(Dataset entries)
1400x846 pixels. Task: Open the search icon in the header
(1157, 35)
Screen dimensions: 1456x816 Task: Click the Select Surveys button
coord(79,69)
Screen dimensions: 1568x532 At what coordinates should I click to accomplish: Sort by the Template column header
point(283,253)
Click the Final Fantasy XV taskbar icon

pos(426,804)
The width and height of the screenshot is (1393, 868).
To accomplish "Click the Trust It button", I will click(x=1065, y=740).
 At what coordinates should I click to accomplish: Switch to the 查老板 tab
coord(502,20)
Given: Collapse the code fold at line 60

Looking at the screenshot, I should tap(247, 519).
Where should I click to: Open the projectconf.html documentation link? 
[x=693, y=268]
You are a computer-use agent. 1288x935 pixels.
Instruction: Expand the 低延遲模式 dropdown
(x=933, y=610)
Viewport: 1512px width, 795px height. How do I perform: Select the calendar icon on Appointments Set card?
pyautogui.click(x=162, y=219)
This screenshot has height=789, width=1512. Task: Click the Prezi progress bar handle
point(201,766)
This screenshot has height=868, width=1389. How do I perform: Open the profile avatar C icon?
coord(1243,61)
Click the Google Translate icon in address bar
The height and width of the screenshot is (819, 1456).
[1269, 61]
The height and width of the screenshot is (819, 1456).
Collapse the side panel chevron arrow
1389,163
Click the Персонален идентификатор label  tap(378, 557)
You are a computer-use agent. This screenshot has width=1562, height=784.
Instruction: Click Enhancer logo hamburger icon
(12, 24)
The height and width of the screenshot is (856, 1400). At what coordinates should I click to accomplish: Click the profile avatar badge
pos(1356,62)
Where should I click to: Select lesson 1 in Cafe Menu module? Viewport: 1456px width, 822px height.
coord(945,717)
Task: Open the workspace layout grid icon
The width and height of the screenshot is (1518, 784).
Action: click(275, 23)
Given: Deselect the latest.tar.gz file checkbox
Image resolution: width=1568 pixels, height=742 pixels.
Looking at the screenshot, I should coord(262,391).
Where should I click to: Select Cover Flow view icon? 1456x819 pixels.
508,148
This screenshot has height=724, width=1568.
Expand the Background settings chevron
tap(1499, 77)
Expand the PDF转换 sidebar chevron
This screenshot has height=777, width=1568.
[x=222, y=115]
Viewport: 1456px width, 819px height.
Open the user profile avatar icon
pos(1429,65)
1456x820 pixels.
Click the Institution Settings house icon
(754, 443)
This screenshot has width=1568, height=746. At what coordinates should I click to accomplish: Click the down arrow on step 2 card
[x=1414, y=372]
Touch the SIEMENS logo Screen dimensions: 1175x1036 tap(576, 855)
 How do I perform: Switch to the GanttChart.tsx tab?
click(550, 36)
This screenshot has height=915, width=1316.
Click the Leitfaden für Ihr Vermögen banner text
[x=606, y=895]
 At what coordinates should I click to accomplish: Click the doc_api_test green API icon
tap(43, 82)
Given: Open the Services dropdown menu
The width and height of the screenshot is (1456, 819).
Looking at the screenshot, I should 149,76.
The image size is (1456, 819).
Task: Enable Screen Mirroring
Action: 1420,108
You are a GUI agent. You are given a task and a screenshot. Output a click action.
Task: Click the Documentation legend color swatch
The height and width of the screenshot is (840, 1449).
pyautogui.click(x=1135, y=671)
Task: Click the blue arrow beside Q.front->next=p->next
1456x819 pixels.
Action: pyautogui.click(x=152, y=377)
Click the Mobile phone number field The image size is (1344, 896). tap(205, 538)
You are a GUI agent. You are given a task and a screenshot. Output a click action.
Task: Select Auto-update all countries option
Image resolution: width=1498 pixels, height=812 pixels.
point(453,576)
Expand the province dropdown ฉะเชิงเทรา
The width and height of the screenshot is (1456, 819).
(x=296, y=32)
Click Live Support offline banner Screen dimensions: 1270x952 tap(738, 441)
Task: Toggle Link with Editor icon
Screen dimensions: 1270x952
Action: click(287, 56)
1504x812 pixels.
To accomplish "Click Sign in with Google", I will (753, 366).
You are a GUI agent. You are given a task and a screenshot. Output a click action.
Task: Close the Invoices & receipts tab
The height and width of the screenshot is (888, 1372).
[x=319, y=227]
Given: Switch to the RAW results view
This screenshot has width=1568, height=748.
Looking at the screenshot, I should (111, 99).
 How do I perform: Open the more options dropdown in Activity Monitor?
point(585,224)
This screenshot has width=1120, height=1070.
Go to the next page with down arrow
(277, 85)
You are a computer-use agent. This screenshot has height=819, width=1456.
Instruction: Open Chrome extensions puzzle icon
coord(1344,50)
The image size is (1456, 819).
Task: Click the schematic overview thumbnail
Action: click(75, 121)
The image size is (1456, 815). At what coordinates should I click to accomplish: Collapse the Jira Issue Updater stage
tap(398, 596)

**Instructions to follow**
From the line containing "Go to the next page with down arrow" down to the last line of the data, transcribe every line exactly; nothing else should appear.

**Solution for this problem**
Go to the next page with down arrow
(277, 85)
You are a computer-use agent. This screenshot has height=819, width=1456.
Instruction: Open Chrome extensions puzzle icon
coord(1344,50)
The image size is (1456, 819).
Task: Click the schematic overview thumbnail
Action: click(75, 121)
The image size is (1456, 815). At what coordinates should I click to accomplish: Collapse the Jira Issue Updater stage
tap(398, 596)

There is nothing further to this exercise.